Was nicht funktionieren wird, ist das Vergleichen mit Bildern. Wenn Sie einen Stein neben ein Foto halten und das „Bestimmung“ nennen, werden Sie zwar ab und zu einen Treffer landen, aber Sie werden nicht verstehen, warum Ihr Stein seinen Namen bekommt. Nur wenn Sie das zugrunde liegende System kennen und die wenigen, aber entscheidenden Minerale bestimmen können, werden Sie Erfolg haben.

 

Grundsätzliches Vorgehen bei der Bestimmung von Gesteinen

  1. Jede Bestimmung beginnt mit einer Vermutung, zu welcher der drei grundlegenden Gesteinsgruppen Ihre Probe gehört:

    - Ist es ein magmatisches Gestein (aus einer Schmelze erstarrt),
    - ein metamorphes Gestein (durch Druck/Temperatur umgewandelt)
    - oder ein Sedimentgestein? (Entstanden aus den Ablagerungen von      Gesteinsresten.)

  2. Mit Hilfe einer 10fach vergrößernden Lupe schauen Sie sich den Stein genau an und bestimmen die Minerale. Sie beginnen immer mit der Suche nach Quarz, denn seine Anwesenheit oder sein Fehlen gibt der Bestimmung sofort eine Richtung. Danach suchen Sie Feldspäte, von denen es zwei gibt: Alkalifeldspat und Plagioklas. Einen davon finden Sie fast immer, oft sogar beide. Feldspäte sind helle Minerale und wenn es mindestens 10 % davon im Gestein gibt, hängt dessen Name allein am Mengenverhältnis der beiden Feldspäte und am Quarz. Deshalb ist die Bestimmung der Feldspäte zentral.

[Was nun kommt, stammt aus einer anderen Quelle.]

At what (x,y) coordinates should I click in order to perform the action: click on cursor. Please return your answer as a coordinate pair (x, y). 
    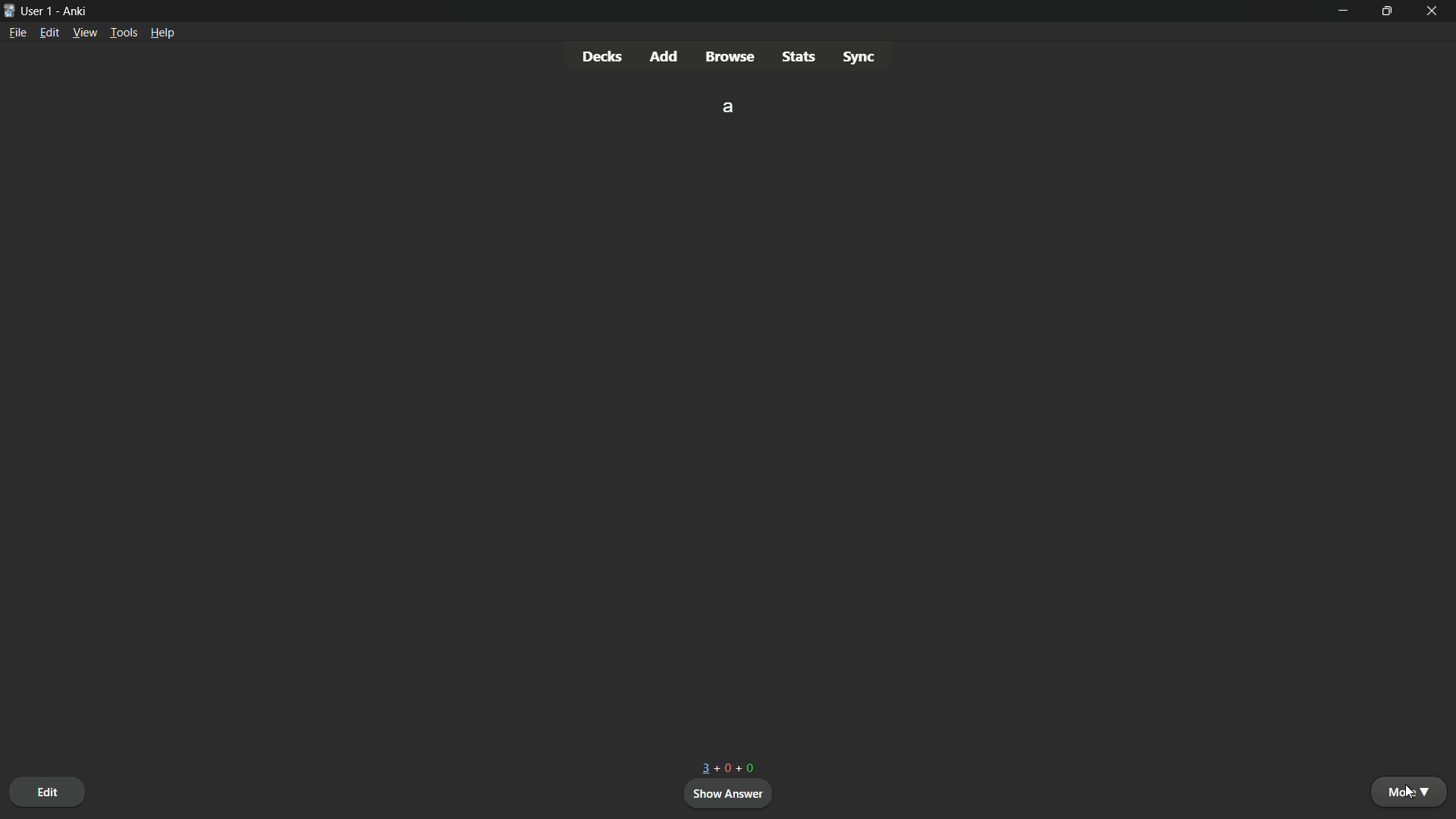
    Looking at the image, I should click on (1409, 795).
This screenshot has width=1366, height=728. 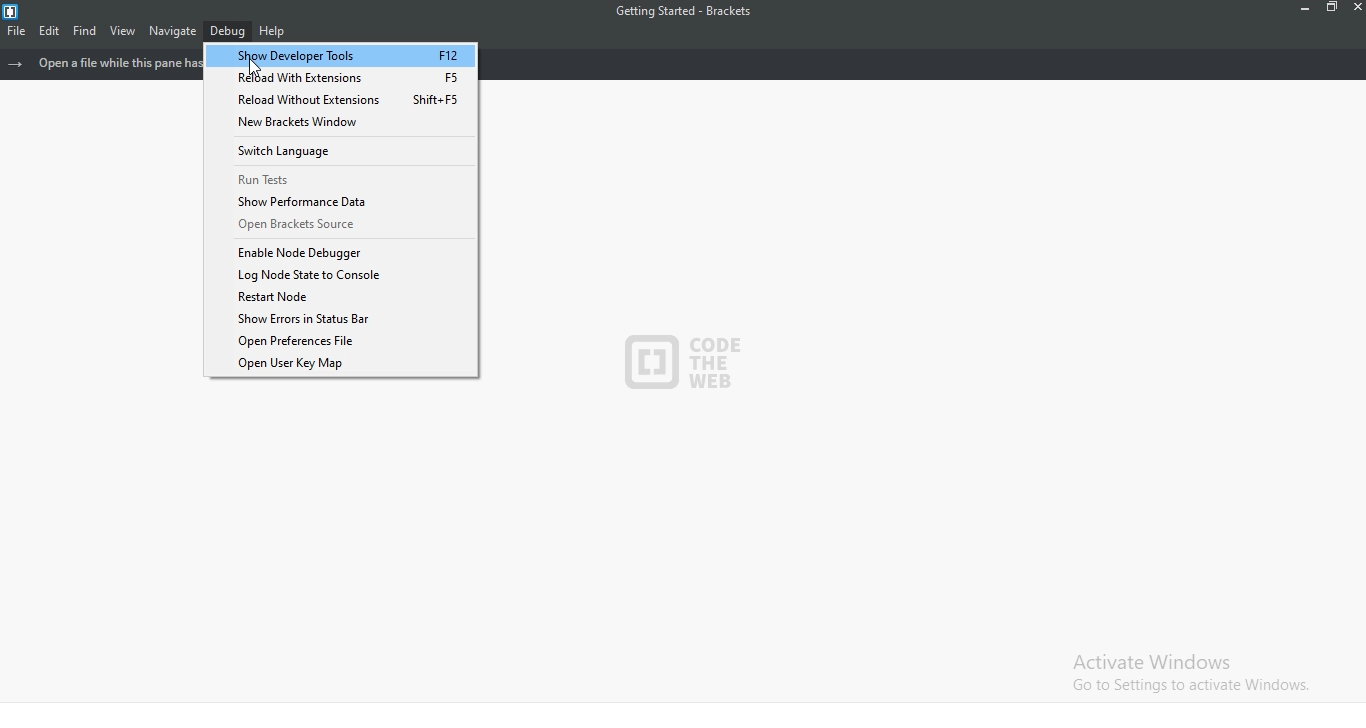 I want to click on Run Tests, so click(x=340, y=180).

  3. Anschließend untersuchen Sie die dunklen Minerale. Die drei wichtigsten sind: Glimmer, Amphibole und Pyroxene. Auch wenn diese Minerale oft schwarz aussehen, bezieht sich „dunkle Minerale“ auf die chemische Zusammensetzung und nicht auf die sichtbare Farbe. (Das gilt auch für die hellen Minerale). In manchen Gesteinen sind die dunklen Minerale für die Namensgebung nicht entscheidend, bei anderen hängt die Bestimmung ausschließlich an den dunklen Mineralen.

  4. Für alle Minerale sind Eigenschaften wie Spaltbarkeit, Härte, Glanz und Farbe typisch. Sie brauchen deshalb auch ein Instrument, um die Härte zu prüfen. Das kann ein Taschenmesser, ein gehärteter Stahlnagel oder eine Nagelfeile sein. Gelegentlich ist noch verdünnte Salzsäure nützlich sowie ein kleiner Magnet.

  5. Wenn die Minerale bestimmt sind, schätzen Sie deren prozentualen Anteil am Gestein. Viele Gesteinsnamen hängen davon ab, wie viel von einem Mineral im Gestein steckt.

  6. Für eine Mineralbestimmung brauchen Sie in der Regel eine frische Bruchfläche. Wenn die fehlt, müssen Sie mit dem Hammer ein Stück vom Stein abschlagen. Dafür brauchen Sie, neben der Lupe und dem Ritzwerkzeug, einen Hammer.

Für den Anfang:

Die Lupe ist Ihr wichtigstes Arbeitsmittel, es geht nicht ohne. Die Lupe sollte zum Einklappen sein („Einschlaglupe“), damit sie in der Tasche geschützt ist. Halten Sie sie immer dicht ans Auge und führen Sie dann den Stein heran, bis das Bild scharf wird. Benutzen Sie die Lupe nicht wie eine Leselupe, also auf Armeslänge. Da erkennen Sie gar nichts. Drehen Sie sich so zum Licht, dass Ihr Schatten nicht auf den Stein fällt.